- Alıntılanan metin -
════════════════
Alamos Gold’tan sonra şimdi de Cengiz Holding’le bağlantılı Truva Bakır Maden İşletmeleri Kazdağları’nda 51 milyon 665 bin metrekarelik alanda maden arama çalışmalarına başlıyor.
Bayramiç’in Hacıbekirler Köyü yakınlarında “Halilağa Bakır Madeni Projesi” kapsamında iş makinaları ve patlayıcılarla biri 200 metre, diğeri 110-120 metre derinliğinde devasa çukurlar açılacak.
Muratlar, Hacıbekirler ve Halilağa köylerinin doğrudan etkileneceği proje kapsamında binlerce ağaç traşlanacak, içindeki canlılar yok olacak, yeraltı ve yer üstü suları ağır metallerle kirlenecek.
Cansu Erginkoç
Kanadalı Alamos Gold şirketi yaklaşık bir yıldır ruhsat süresi dolmuş olmasına rağmen siyanürle altın çıkarma gerekçesiyle Kazdağları’nda bulunuyor. Doğa savunucularının şirkete karşı Kazdağlarını korumak adına yaşam nöbetiyle süren mücadelelerinin ardından şimdi de Cengiz Holding Truva Bakır Maden İşletmeleri, Çanakkale’nin Bayramiç İlçesi Hacıbekirler Köyü yakınlarında “Halilağa Bakır Madeni Projesi” ile Kazdağları’na göz dikti. 15 Eylül’de ÇED halkı bilgilendirme toplantısı gerçekleşecek olan projeyi Kazdağları Kardeşliği’nden kendisi de Su ve Vicdan Nöbeti’ne katılan Ferzan Aktaş ile görüştük.
════════════════
- Görev -
Yukarıdaki Kazdağları'ndaki bakır madeni projesine dair metni baştan sona, tek kelimesini değiştirmeden aktarır mısın?

- Veri kümesinden alıntılar -
════════════════
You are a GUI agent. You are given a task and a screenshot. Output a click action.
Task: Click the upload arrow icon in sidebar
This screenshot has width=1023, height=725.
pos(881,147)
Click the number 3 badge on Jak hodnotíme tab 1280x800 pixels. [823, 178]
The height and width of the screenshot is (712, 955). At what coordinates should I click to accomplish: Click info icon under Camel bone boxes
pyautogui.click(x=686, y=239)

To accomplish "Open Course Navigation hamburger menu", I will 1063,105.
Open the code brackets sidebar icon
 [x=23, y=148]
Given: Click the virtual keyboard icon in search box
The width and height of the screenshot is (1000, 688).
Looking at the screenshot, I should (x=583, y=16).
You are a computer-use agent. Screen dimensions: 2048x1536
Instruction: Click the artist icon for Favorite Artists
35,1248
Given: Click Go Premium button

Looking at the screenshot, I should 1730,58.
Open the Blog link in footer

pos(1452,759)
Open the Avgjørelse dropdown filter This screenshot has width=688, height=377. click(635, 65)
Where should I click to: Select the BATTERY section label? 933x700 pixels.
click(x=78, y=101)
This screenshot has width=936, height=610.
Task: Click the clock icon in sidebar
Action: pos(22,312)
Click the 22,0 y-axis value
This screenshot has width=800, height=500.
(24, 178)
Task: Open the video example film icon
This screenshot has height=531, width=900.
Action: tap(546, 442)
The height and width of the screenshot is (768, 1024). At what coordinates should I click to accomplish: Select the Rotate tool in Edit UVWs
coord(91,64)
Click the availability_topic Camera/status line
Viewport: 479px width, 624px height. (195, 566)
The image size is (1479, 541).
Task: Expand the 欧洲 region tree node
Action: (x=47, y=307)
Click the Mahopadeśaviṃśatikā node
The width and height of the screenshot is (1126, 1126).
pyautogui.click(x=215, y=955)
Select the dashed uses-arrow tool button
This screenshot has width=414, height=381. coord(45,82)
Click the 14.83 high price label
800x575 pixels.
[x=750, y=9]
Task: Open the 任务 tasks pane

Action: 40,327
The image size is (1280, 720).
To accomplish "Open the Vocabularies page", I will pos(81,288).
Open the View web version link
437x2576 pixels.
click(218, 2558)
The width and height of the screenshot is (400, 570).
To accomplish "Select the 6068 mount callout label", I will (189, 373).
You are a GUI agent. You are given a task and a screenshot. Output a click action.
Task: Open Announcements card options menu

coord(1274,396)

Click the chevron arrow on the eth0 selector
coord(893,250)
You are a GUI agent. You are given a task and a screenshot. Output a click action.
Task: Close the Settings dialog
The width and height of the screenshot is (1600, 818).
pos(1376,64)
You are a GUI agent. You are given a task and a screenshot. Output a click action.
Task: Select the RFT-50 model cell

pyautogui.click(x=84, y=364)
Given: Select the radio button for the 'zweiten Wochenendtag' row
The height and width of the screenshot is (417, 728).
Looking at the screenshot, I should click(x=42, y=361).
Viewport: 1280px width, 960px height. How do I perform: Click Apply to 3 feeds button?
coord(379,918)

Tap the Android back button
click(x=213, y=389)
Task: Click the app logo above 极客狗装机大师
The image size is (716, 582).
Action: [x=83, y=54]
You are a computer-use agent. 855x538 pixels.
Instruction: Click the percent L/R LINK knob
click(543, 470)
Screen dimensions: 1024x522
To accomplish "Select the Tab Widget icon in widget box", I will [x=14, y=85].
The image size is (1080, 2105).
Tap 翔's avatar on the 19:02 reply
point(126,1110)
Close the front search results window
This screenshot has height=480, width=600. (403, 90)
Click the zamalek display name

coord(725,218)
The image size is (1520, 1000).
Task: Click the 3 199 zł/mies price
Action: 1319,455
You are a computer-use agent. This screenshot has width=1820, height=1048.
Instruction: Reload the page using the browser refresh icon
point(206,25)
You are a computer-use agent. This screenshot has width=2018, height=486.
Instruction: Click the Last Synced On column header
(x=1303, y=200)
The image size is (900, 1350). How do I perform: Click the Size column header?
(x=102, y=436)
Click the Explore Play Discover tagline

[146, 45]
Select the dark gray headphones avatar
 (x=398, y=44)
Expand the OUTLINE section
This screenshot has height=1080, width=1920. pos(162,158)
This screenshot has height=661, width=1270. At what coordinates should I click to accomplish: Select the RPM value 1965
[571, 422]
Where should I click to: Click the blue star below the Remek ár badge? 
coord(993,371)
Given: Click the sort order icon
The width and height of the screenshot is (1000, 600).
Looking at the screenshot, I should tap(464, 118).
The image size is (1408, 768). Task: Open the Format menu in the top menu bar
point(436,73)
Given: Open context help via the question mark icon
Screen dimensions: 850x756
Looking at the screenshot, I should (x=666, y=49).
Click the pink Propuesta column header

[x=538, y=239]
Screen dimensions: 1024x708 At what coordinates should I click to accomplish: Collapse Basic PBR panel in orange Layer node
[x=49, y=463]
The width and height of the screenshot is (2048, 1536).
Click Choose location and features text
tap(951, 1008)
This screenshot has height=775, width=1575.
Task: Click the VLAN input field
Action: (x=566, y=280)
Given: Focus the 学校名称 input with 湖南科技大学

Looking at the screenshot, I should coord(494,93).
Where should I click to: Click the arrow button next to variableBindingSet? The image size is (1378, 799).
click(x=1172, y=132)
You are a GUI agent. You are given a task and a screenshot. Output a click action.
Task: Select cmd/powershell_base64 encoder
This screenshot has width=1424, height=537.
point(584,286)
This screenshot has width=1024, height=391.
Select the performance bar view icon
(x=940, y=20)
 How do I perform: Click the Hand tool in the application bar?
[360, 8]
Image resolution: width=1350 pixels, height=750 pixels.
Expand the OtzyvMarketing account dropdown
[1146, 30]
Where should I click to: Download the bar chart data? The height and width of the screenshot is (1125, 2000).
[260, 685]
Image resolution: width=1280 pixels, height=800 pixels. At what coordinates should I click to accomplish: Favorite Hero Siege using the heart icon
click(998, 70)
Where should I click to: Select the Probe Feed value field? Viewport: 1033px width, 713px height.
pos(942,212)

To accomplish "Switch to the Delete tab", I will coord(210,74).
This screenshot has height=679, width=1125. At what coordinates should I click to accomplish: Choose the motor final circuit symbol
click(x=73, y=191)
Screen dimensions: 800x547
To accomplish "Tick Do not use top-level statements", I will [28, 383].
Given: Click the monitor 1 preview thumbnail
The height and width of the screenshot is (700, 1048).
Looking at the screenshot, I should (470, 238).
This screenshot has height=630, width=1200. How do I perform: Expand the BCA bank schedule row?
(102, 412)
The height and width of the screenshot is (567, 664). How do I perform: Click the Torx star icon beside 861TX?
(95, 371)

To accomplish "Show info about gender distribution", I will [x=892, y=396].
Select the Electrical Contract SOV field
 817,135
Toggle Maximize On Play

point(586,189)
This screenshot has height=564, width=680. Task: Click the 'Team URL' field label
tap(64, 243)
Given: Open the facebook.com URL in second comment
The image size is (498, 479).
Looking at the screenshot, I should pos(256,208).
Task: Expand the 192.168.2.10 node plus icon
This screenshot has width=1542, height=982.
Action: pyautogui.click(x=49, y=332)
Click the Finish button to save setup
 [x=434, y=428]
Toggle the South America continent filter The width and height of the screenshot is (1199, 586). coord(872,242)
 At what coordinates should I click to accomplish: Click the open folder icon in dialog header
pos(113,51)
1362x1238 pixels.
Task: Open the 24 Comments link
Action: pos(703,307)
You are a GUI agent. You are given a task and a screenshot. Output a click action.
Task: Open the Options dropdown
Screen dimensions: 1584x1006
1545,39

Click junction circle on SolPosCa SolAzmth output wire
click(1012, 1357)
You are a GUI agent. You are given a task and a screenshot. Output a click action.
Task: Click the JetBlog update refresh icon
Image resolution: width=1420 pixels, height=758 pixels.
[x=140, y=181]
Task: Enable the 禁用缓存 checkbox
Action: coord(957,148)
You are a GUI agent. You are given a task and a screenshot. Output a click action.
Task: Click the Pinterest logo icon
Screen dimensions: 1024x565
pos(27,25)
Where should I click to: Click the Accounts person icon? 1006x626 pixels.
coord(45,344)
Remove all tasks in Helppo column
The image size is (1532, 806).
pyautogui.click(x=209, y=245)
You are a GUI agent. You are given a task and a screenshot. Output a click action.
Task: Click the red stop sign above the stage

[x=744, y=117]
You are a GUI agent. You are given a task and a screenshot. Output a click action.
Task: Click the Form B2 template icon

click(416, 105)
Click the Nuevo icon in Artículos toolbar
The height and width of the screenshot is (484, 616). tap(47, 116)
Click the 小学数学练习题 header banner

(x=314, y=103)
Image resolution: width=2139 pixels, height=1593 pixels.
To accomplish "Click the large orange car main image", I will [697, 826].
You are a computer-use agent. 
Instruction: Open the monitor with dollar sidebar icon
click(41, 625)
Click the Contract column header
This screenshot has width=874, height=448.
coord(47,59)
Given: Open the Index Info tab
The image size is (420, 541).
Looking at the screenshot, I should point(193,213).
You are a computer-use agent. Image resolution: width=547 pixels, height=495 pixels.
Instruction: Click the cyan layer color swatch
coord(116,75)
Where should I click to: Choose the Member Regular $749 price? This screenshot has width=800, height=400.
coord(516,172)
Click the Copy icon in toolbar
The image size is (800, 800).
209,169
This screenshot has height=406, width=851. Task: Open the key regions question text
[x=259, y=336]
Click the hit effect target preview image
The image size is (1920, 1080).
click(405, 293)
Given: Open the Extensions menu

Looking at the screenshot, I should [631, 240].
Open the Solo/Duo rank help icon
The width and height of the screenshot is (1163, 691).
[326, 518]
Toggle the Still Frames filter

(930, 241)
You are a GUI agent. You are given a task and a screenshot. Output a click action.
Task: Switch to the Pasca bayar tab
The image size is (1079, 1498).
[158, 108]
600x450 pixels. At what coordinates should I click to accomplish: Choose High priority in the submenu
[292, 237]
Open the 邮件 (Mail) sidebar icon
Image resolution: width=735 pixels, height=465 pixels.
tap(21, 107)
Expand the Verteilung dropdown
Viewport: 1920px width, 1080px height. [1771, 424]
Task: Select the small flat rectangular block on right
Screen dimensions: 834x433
════════════════
- Çözüm -
Alamos Gold’tan sonra şimdi de Cengiz Holding’le bağlantılı Truva Bakır Maden İşletmeleri Kazdağları’nda 51 milyon 665 bin metrekarelik alanda maden arama çalışmalarına başlıyor.
Bayramiç’in Hacıbekirler Köyü yakınlarında “Halilağa Bakır Madeni Projesi” kapsamında iş makinaları ve patlayıcılarla biri 200 metre, diğeri 110-120 metre derinliğinde devasa çukurlar açılacak.
Muratlar, Hacıbekirler ve Halilağa köylerinin doğrudan etkileneceği proje kapsamında binlerce ağaç traşlanacak, içindeki canlılar yok olacak, yeraltı ve yer üstü suları ağır metallerle kirlenecek.
Cansu Erginkoç
Kanadalı Alamos Gold şirketi yaklaşık bir yıldır ruhsat süresi dolmuş olmasına rağmen siyanürle altın çıkarma gerekçesiyle Kazdağları’nda bulunuyor. Doğa savunucularının şirkete karşı Kazdağlarını korumak adına yaşam nöbetiyle süren mücadelelerinin ardından şimdi de Cengiz Holding Truva Bakır Maden İşletmeleri, Çanakkale’nin Bayramiç İlçesi Hacıbekirler Köyü yakınlarında “Halilağa Bakır Madeni Projesi” ile Kazdağları’na göz dikti. 15 Eylül’de ÇED halkı bilgilendirme toplantısı gerçekleşecek olan projeyi Kazdağları Kardeşliği’nden kendisi de Su ve Vicdan Nöbeti’ne katılan Ferzan Aktaş ile görüştük.